**Stored items**.
───
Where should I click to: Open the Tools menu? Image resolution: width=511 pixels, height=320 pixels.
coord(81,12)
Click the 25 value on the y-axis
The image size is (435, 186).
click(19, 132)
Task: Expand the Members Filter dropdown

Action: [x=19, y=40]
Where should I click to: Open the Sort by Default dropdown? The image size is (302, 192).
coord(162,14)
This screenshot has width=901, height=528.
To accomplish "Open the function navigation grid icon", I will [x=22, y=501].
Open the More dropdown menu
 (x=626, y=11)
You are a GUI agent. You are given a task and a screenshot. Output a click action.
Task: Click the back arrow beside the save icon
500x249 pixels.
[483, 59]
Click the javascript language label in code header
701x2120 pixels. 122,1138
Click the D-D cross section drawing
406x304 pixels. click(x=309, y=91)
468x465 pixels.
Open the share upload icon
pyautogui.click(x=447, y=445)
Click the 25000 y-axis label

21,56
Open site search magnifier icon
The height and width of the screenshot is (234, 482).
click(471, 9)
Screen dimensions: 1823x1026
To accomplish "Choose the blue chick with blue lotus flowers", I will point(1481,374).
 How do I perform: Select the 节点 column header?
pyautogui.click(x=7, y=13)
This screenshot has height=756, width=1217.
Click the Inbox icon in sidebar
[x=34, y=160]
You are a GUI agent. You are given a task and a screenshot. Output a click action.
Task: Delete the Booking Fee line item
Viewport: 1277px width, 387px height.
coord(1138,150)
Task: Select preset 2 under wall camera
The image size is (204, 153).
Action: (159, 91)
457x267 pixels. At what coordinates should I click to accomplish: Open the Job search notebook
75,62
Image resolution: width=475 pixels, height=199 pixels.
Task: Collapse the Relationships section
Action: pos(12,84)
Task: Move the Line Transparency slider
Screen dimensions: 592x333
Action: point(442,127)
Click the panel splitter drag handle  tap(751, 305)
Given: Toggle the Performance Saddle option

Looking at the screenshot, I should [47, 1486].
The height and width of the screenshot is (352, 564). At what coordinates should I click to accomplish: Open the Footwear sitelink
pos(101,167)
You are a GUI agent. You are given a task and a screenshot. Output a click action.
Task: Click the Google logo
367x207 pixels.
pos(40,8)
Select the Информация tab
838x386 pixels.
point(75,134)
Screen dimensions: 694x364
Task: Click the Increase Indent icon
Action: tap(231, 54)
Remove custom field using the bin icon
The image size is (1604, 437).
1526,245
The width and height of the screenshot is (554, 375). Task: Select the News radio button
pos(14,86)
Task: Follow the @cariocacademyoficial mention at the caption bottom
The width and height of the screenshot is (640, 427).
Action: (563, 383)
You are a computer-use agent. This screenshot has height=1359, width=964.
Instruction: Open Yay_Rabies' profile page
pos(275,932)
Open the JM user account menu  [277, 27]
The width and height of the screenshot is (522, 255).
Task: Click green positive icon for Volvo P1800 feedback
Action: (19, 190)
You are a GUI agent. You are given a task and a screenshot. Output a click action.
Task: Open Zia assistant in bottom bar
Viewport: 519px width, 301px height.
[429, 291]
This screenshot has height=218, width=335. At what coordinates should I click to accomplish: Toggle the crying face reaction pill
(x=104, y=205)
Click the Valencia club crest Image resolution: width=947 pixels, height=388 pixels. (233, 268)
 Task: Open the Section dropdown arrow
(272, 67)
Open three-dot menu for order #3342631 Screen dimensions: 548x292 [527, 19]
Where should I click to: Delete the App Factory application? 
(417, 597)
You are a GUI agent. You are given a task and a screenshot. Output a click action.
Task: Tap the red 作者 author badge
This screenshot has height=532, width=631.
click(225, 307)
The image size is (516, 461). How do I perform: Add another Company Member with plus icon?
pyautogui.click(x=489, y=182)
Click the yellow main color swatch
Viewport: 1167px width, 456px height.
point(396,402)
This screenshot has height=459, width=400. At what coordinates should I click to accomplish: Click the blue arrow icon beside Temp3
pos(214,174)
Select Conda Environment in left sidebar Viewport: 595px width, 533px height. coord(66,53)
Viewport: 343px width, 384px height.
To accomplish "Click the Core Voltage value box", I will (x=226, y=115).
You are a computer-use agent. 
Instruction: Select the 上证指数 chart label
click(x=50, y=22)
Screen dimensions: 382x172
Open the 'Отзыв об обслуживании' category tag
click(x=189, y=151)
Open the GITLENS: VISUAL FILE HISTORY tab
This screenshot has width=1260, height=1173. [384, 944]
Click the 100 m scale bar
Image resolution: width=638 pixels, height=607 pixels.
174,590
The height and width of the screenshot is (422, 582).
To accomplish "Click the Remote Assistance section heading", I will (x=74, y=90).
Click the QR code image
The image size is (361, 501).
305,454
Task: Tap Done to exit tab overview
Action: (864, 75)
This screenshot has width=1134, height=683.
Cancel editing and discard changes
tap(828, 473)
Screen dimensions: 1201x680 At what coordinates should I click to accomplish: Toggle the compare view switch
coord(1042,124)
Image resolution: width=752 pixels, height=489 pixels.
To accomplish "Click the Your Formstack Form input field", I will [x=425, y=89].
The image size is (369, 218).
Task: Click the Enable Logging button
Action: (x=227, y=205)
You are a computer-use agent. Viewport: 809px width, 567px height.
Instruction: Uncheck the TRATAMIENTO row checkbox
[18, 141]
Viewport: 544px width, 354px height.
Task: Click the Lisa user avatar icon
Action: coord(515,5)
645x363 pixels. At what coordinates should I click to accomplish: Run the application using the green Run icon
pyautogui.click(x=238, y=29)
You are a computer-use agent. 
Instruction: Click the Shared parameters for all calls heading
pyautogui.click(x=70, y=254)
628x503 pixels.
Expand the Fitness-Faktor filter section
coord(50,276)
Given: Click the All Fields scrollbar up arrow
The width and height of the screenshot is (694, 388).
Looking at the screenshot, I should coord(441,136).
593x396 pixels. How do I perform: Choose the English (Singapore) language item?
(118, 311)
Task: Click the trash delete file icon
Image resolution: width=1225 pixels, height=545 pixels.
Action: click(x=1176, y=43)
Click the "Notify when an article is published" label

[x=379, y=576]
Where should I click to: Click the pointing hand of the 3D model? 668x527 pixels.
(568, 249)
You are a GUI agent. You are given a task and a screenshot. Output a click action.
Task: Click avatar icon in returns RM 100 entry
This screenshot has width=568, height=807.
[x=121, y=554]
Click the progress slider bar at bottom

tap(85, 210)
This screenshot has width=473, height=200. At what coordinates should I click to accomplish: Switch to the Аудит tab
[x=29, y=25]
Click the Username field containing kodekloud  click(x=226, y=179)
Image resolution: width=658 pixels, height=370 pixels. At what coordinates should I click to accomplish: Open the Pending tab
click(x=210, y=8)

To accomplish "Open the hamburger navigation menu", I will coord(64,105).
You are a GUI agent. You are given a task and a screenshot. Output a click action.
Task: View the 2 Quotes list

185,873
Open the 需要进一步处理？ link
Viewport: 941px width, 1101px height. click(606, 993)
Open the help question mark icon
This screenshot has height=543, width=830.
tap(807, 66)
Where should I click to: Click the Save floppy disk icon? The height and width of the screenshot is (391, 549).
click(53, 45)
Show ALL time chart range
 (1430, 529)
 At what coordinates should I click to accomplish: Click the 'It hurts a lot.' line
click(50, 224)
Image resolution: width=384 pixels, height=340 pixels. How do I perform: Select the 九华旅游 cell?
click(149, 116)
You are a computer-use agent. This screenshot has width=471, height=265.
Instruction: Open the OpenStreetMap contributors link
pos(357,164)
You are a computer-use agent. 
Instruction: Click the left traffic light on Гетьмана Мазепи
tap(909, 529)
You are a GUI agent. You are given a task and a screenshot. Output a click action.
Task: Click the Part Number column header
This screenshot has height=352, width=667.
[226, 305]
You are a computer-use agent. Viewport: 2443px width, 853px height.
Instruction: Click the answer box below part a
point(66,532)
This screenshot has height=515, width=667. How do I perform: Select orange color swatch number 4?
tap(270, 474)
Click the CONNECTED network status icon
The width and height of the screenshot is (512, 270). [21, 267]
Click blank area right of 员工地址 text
───
**WHAT IS EXPECTED**. Would you please repeat exactly the lines above, starting at the line with "Screen dimensions: 1823x1026" and stopping at the line with "Click the panel", both included?

**ANSWER SPACE**.
Screen dimensions: 1823x1026
To accomplish "Choose the blue chick with blue lotus flowers", I will point(1481,374).
 How do I perform: Select the 节点 column header?
pyautogui.click(x=7, y=13)
This screenshot has height=756, width=1217.
Click the Inbox icon in sidebar
[x=34, y=160]
You are a GUI agent. You are given a task and a screenshot. Output a click action.
Task: Delete the Booking Fee line item
Viewport: 1277px width, 387px height.
coord(1138,150)
Task: Select preset 2 under wall camera
The image size is (204, 153).
Action: (159, 91)
457x267 pixels. At what coordinates should I click to accomplish: Open the Job search notebook
75,62
Image resolution: width=475 pixels, height=199 pixels.
Task: Collapse the Relationships section
Action: pos(12,84)
Task: Move the Line Transparency slider
Screen dimensions: 592x333
Action: point(442,127)
Click the panel splitter drag handle  tap(751, 305)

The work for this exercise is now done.